The time has come for the state of Minnesota to pay back that loan. If the Minnesota state government does not pay back the loan and refill the trust fund by March 15, businesses will see their unemployment insurance taxes go up. Businesses have already been notified of these scheduled tax hikes.
Generally, there has been a lot of consensus around the need to repay the debt so that businesses won’t have to face tax hikes. This is why it’s surprising that nothing has been done yet, considering efforts to repay the debt started in the last session.
MN Democrats are holding business relief hostage
More than two weeks ago, the Minnesota Senate passed Bill SF 2677 that would ensure that the debt will be paid before automatic tax hikes kick in. And even Governor Tim Walz’s supplemental budget includes a $2.7 billion spending plan to get rid of the debt.

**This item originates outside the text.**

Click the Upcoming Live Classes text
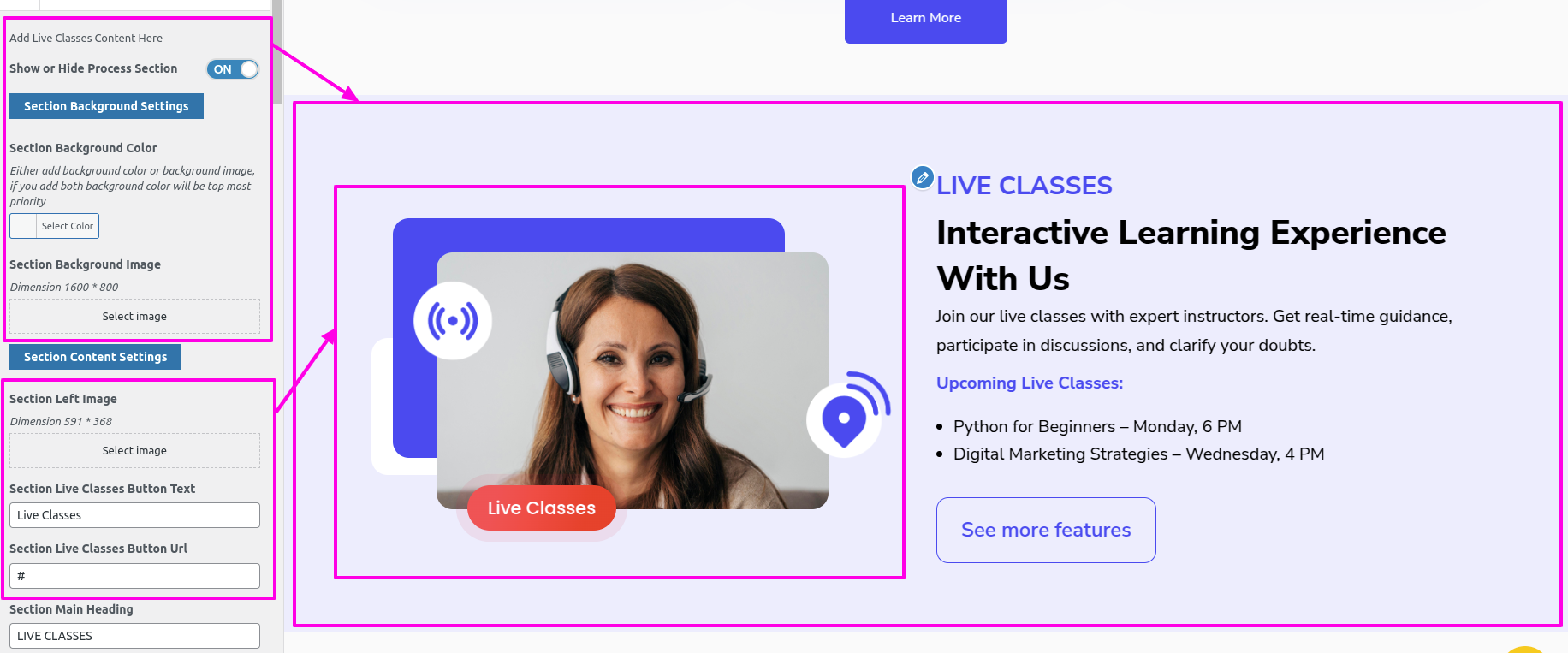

The problem is that most House Democrats are unwilling to offer tax relief to large, profitable businesses, and instead want to see smaller targeted relief. Therefore, Bill SF 2677, which was passed in the Senate to address the debt, is in limbo in the House. Similarly, numerous other bills introduced in the House to address the debt haven’t gone anywhere. Moreover, Democrats claim that they want to tie the unemployment insurance trust fund to a bill that will increase the payments to essential workers from $250 million to $1 billion.
Businesses in Minnesota, however, are bracing for a potential tax hike that would prove even more detrimental as they recover from the pandemic. According to the Pioneer Press, some businesses are expecting to pay tens of thousands more in unemployment insurance if this debt is not squared up. Not to mention that would take exceedingly long for the debt to be financed by tax hikes alone, which would further depress growth and job creation.
Businesses statewide have already been notified of what new tax rates would look like should the federal debt not be repaid by March 15. Steve Grove, commissioner of the state’s employment and economic development agency, told a House workforce and business development committee on Monday that it would take employers about a decade of payroll tax payments to replenish the trust fund.
Kristin Gruhot of D & E Excavating in Marshall said her business would see a $26,000 increase in addition to $109,000 in unemployment insurance taxes the company paid last year, and Rebekah Hagstrom of Liberty Classical Academy — a K-12 Christian school in White Bear Lake — said their increase would cut into funding that could be used for supplies or a part-time teacher’s salary.
Inaction is unjustifiable
It would be preferable to use unspent federal funds to pay the debt as most states have done. But any policy action that refills the unemployment insurance trust fund is definitely better than anything that will let businesses — big or small — face tax hikes.
Refilling the fund is not a tax cut. It merely prevents businesses from facing tax hikes due to pandemic-related events. In fact, a significant cause of unemployment during the pandemic has been government policy itself. Passing a bill that repays this loan is in no way, shape, or form a corporate handout.
The MN House Democrats need to put politics aside and pass Bill SF 2677, which would repay the loan and refill the unemployment insurance trust fund. This is a crucial time for Minnesota businesses. And tax hikes would only derail employment and job recovery.